## PAGE EXCERPT
FYI me owning a part of AMD has nothing to do with my views. I used to own an 8800 on my old gaming system


----------



## Wile E (Mar 25, 2009)

TheMailMan78 said:


> Wow the R&D behind Nehalem must have been free then. As for the Phenom II having a hard time competing I think you better research thier intended performance bracket. The Phenom II is mopping the floor with Intel. Its an overachiever when it comes to games also. In gaming it goes toe to toe with the i7. I wont even go into ATIs end of things. So yeah we are FAR better off than we were a year ago. The future looks bright!



The Phenom is not mopping the floor with Intel. You need to double check that. The only thing it really keeps up with Intel in is encoding and gaming. And it only keeps up in gaming because current titles are limited by the gpu, not the cpu. AMD is still behind clock for clock. It's only equal in some tasks. To put that into perspective tho, they are now just starting to catch up to a 2 year old design. Compared to i7, Phenom II loses everywhere.

## GIVEN INFORMATION

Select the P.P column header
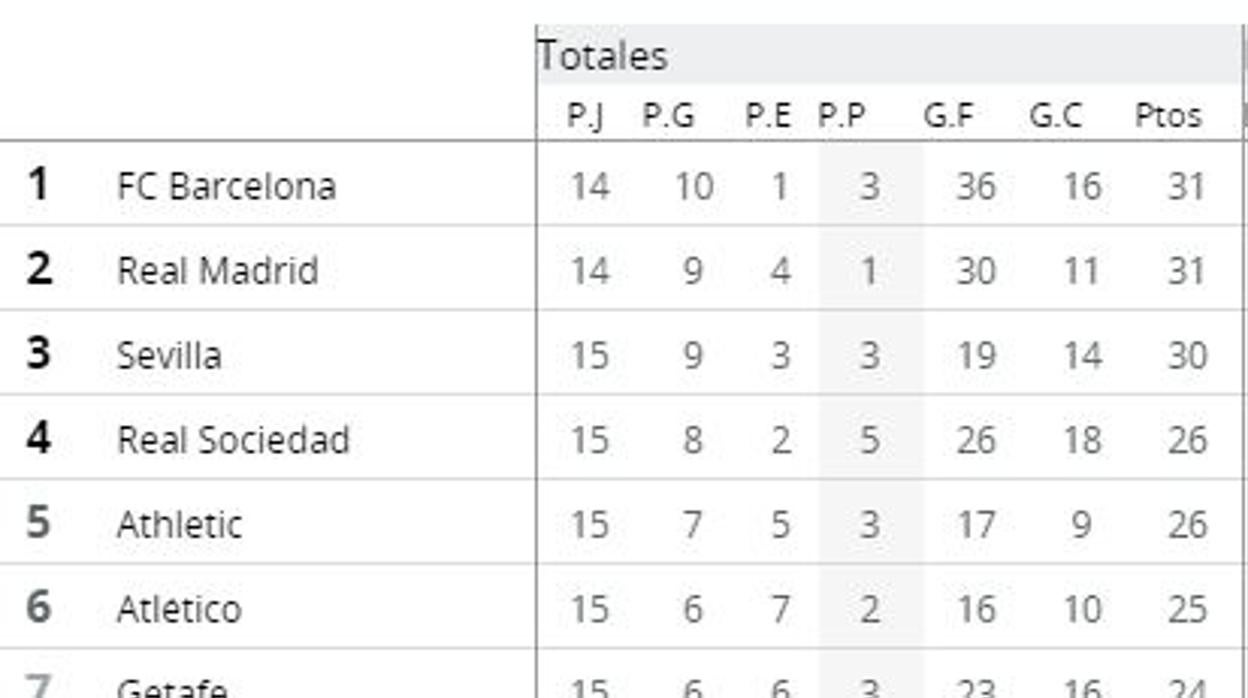1248x698 pixels. click(842, 116)
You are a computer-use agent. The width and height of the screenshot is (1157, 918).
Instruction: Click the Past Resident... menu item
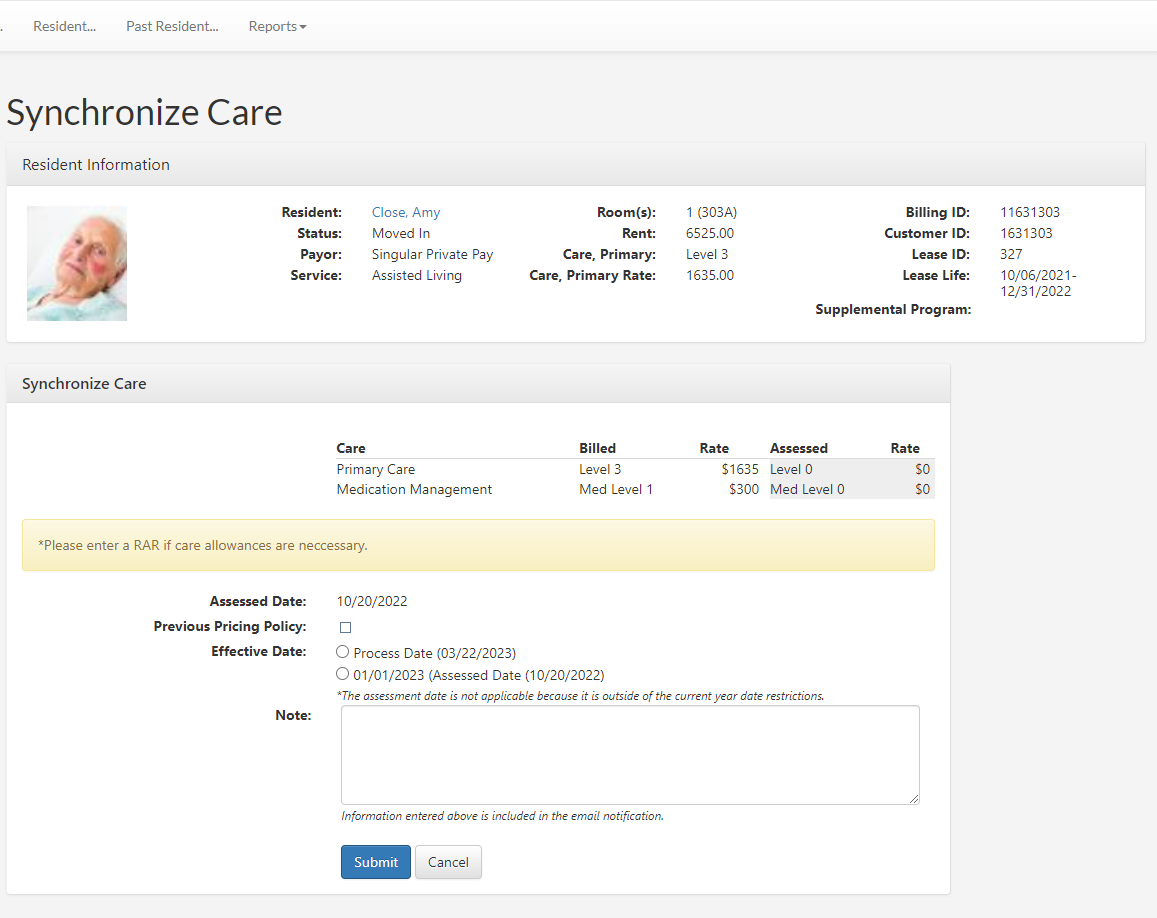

## JOB A
Render this sentence from the forum thread in Spanish: "AMD is still behind clock for clock."
## JOB B
Transcribe the passage of the forum thread that starts with the words "The Phenom is" and ends with "II loses everywhere.".
The data can be set aside; nothing here depends on it.

## TASK SOLUTION A
AMD sigue estando por detrás a igualdad de frecuencia de reloj.

## TASK SOLUTION B
The Phenom is not mopping the floor with Intel. You need to double check that. The only thing it really keeps up with Intel in is encoding and gaming. And it only keeps up in gaming because current titles are limited by the gpu, not the cpu. AMD is still behind clock for clock. It's only equal in some tasks. To put that into perspective tho, they are now just starting to catch up to a 2 year old design. Compared to i7, Phenom II loses everywhere.